Rogério – Tínhamos um piloto, que já morreu, chamado Arnoldo Júnior, que eu considero o melhor piloto de fora de estrada do Brasil. Esse cara foi para o Dakar com a gente. Eu fui para acompanhar. Ele poderia ter ganho o Dakar, mas por política, ele não ganhou. Não chegou em primeiro lugar, porque recebeu um rádio dizendo que ele tinha que ajudar os outros, tinham que chegar os quatro carros. Eu respeito isso. Chegaram os quatro carros inteiros e funcionando. De 250 carros que fazem um Dakar, chegam 40 ou 50 no final. A única experiência que tínhamos era as áreas da nossa praia e os pilotos que são muitos bons.

OP – Quando você vendeu totalmente a Troller?

Rogério – Rapaz, não me lembro, mas foi seis meses antes de vender para a Ford, que foi em 2007. Eu tinha 7% da Troller.
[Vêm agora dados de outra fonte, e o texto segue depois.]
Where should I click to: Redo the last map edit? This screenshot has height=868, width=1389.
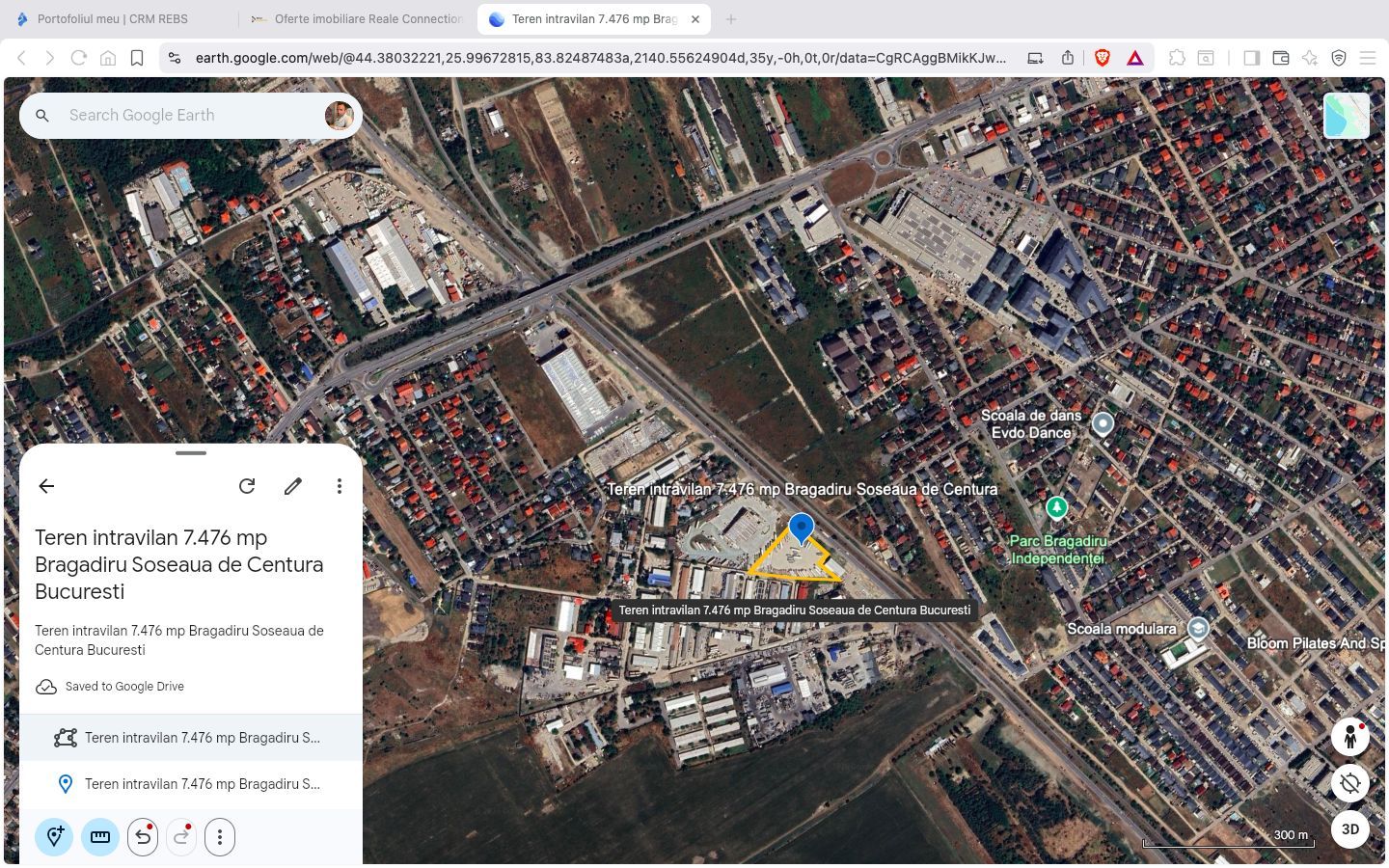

OP – Você já sabia que iria ser vendido para a Ford?

Rogério – Não.

OP – Valeu a pena todo o tempo e dinheiro que você investiu no Troller?

Rogério – Claro. Tudo que eu tenho hoje, essa vontade de viver, de crescer, de estar sempre presente em aventuras, tem a ver com isso. Eu fico cheio de sentimentos bons porque eu contribuiu um bocado para a felicidade de muita gente. Você fica pensando em fazer outras coisas melhores. 

PERFIL

Filho de “chefe de estação”, Rogério Farias nasceu em Nova Russas (cerca de 300 quilômetros de Fortaleza) no dia 7 de abril de 1958. Em Fortaleza, estudou no Liceu do Ceará e formou-se administração de empresa na Universidade Federal do Ceará (UFC). É divorciado e tem quatro filhos. Aprendeu a desenvolver carro na prática, pois não tem formação em engenharia mecânica. Seu pai é de Camocim e atuava como agente de estação. Viajava muito.